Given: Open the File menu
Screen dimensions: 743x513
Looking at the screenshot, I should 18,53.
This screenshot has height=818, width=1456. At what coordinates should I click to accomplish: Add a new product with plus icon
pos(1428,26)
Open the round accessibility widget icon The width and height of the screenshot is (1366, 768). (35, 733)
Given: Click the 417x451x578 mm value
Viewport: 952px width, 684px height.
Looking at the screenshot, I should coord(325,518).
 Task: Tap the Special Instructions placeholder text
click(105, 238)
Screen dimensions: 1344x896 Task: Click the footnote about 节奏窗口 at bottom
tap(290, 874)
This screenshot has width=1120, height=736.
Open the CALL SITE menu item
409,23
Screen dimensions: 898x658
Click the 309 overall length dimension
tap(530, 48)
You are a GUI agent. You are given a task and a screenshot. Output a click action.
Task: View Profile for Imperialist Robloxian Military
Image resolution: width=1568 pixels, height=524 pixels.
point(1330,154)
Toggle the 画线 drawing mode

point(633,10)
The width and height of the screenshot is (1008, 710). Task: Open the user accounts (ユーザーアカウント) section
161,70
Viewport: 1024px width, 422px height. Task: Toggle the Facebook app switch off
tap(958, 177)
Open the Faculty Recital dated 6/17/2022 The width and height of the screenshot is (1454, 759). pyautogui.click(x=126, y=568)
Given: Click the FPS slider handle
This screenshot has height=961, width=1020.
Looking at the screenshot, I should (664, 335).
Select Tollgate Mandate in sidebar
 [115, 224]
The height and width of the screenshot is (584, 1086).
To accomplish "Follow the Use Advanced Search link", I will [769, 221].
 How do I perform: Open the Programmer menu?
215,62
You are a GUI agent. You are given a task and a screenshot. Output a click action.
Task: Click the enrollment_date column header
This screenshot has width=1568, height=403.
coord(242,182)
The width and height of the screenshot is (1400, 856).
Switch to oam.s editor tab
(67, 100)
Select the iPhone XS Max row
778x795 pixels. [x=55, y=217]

* EXERCISE GOAL
All of the material above needs to be copied exactly.

* SOLUTION
Given: Open the File menu
Screen dimensions: 743x513
Looking at the screenshot, I should 18,53.
This screenshot has height=818, width=1456. At what coordinates should I click to accomplish: Add a new product with plus icon
pos(1428,26)
Open the round accessibility widget icon The width and height of the screenshot is (1366, 768). (35, 733)
Given: Click the 417x451x578 mm value
Viewport: 952px width, 684px height.
Looking at the screenshot, I should coord(325,518).
 Task: Tap the Special Instructions placeholder text
click(105, 238)
Screen dimensions: 1344x896 Task: Click the footnote about 节奏窗口 at bottom
tap(290, 874)
This screenshot has width=1120, height=736.
Open the CALL SITE menu item
409,23
Screen dimensions: 898x658
Click the 309 overall length dimension
tap(530, 48)
You are a GUI agent. You are given a task and a screenshot. Output a click action.
Task: View Profile for Imperialist Robloxian Military
Image resolution: width=1568 pixels, height=524 pixels.
point(1330,154)
Toggle the 画线 drawing mode

point(633,10)
The width and height of the screenshot is (1008, 710). Task: Open the user accounts (ユーザーアカウント) section
161,70
Viewport: 1024px width, 422px height. Task: Toggle the Facebook app switch off
tap(958, 177)
Open the Faculty Recital dated 6/17/2022 The width and height of the screenshot is (1454, 759). pyautogui.click(x=126, y=568)
Given: Click the FPS slider handle
This screenshot has height=961, width=1020.
Looking at the screenshot, I should (664, 335).
Select Tollgate Mandate in sidebar
 [115, 224]
The height and width of the screenshot is (584, 1086).
To accomplish "Follow the Use Advanced Search link", I will [769, 221].
 How do I perform: Open the Programmer menu?
215,62
You are a GUI agent. You are given a task and a screenshot. Output a click action.
Task: Click the enrollment_date column header
This screenshot has width=1568, height=403.
coord(242,182)
The width and height of the screenshot is (1400, 856).
Switch to oam.s editor tab
(67, 100)
Select the iPhone XS Max row
778x795 pixels. [x=55, y=217]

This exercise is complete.